▶ Exercise details:
What is needed is an exact copy of the lines in the listing below, from the one with "2027 (251, 1119)" up to and including the one with "Más (36, 666)", with no other lines.

▶ Source data:
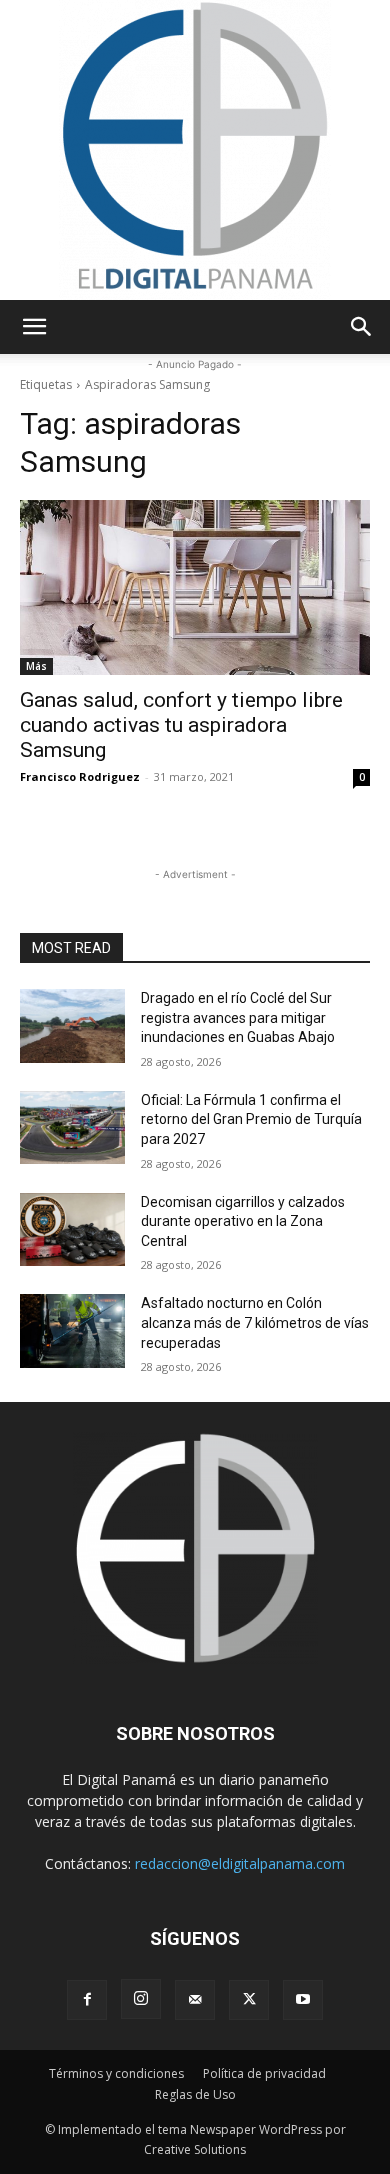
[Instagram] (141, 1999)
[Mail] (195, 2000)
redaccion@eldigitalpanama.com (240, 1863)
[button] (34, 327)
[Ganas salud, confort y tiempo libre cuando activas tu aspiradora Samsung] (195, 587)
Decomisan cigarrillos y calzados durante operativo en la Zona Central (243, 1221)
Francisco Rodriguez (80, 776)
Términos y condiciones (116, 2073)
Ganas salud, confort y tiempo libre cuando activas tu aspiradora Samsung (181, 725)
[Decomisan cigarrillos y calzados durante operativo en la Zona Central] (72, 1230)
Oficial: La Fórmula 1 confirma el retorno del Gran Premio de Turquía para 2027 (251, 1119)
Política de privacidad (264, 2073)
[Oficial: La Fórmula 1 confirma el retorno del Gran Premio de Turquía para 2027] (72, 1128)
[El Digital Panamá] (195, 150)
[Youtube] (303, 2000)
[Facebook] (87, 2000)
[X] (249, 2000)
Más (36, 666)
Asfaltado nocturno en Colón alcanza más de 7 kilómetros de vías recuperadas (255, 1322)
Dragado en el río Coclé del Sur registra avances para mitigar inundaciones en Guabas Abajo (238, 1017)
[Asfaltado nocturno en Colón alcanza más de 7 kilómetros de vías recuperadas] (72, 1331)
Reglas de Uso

▶ Result of the exercise:
Oficial: La Fórmula 1 confirma el retorno del Gran Premio de Turquía para 2027 (251, 1119)
Política de privacidad (264, 2073)
[Oficial: La Fórmula 1 confirma el retorno del Gran Premio de Turquía para 2027] (72, 1128)
[El Digital Panamá] (195, 150)
[Youtube] (303, 2000)
[Facebook] (87, 2000)
[X] (249, 2000)
Más (36, 666)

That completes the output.